Экранным способом можно открыть в человеке то, что никаким другим способом показать нельзя. Рана от столкновения с визуальной реальностью не заживает, нет таких ниток, это не забывается и на всю жизнь остается с человеком. Один человек может при помощи камеры нанести страшную рану другому.
Готовясь к документальной картине, выбирая документальный жанр как художественную форму, необходимо задать себе вопрос, насколько я душой близок к человеку, который должен стать героем фильма. То, что я создаю, не должно поранить человека. Ни руки, ни ноги, ни голову, ни душу, ни глаза. Так было и в случае с Марией, и в случае с Ельциным. Так, я надеюсь, будет всегда, именно это стремление не нанести раны и образовало ту точку зрения на материал, которую я называю «элегией». Я бы никогда не смог бы снимать публицистические картины, в публицистике какое-то особое зло, особое холодное равнодушие к судьбе человека, которое якобы позволяет сказать правду.
Необходимо просчитывать последствия, которые повлечет за собой существование фильма. Как человек будет воспринимать картину через годы, через несколько лет, ведь ее будут смотреть, она будет жить своей жизнью. Фильм останавливает время, а человек идет дальше. Камера останавливает время. Вы будете таким, каким вас запечатлела камера, пока существует пленка. Но может быть, завтра вы уже не захотите быть таким.

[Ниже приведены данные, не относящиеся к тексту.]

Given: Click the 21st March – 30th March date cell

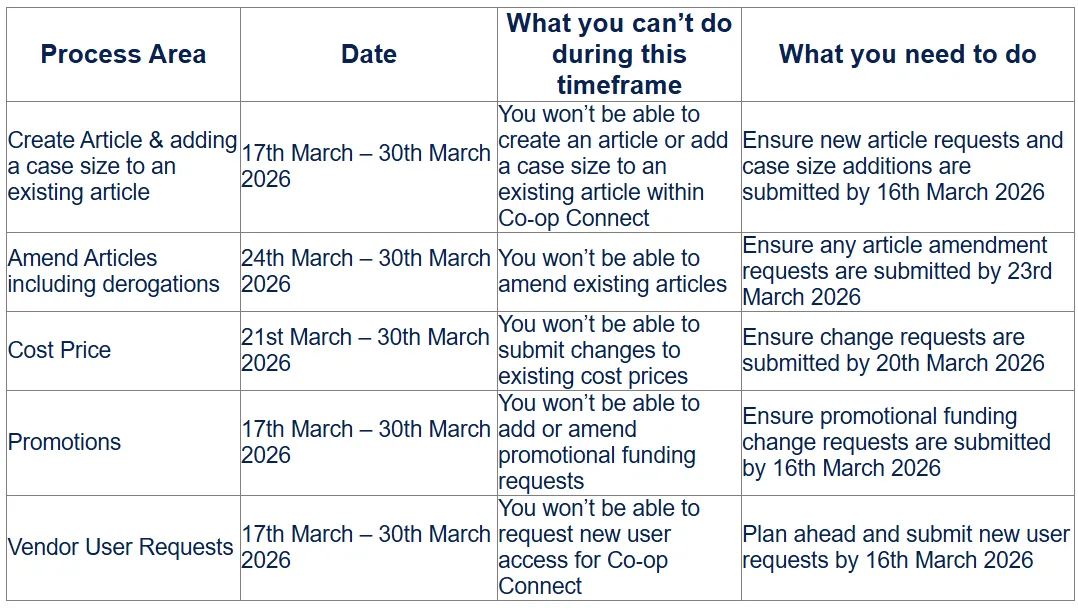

Может быть, у меня такой внутренний душевный процесс, который приводит к переоценке каких-то ценностей, часть из которых в моей внешности и моей манере поведения, в тех словах, которые я подбираю, для того, чтобы быть понятным или спрятаться. Внешность, поведение, слова все меняется под воздействием внутренних душевных процессов.
Этот моральный аспект документалистики очень важен.
Нельзя приступать к картине, не разрешив для себя эту дилемму. Если ты не любишь своих героев душой, а не просто разумом, к фильму нельзя приступать.
Важен нравственный аспект документальной работы. Естественно, очень хочется заглянуть внутрь героя, но хочется разглядеть в нем не интимные подробности, а нечто, что делает человека божеством, то, что отличает нас друг от друга, одного делает божественным человеком, ангелом, а другого — нет.
Интимное пространство всегда слишком прогнозируемо, понятно. Даже если попадается непростой материал, его нельзя использовать, нужно забыть о его существовании. Нужно иметь чистые руки и чистые помыслы.
Список того, что режиссеру ни в коем случае нельзя делать, гораздо шире того, что делать можно. Никакой свободы в искусстве не существует. Никакой свободы поступков. Наоборот, очень много ограничений. Именно благодаря ограничениям мы можем говорить о какой-то цивилизованности. ‹…›
Сокуров А. Записки о документальном кино. Запись Дмитрия Савельева // Сеанс.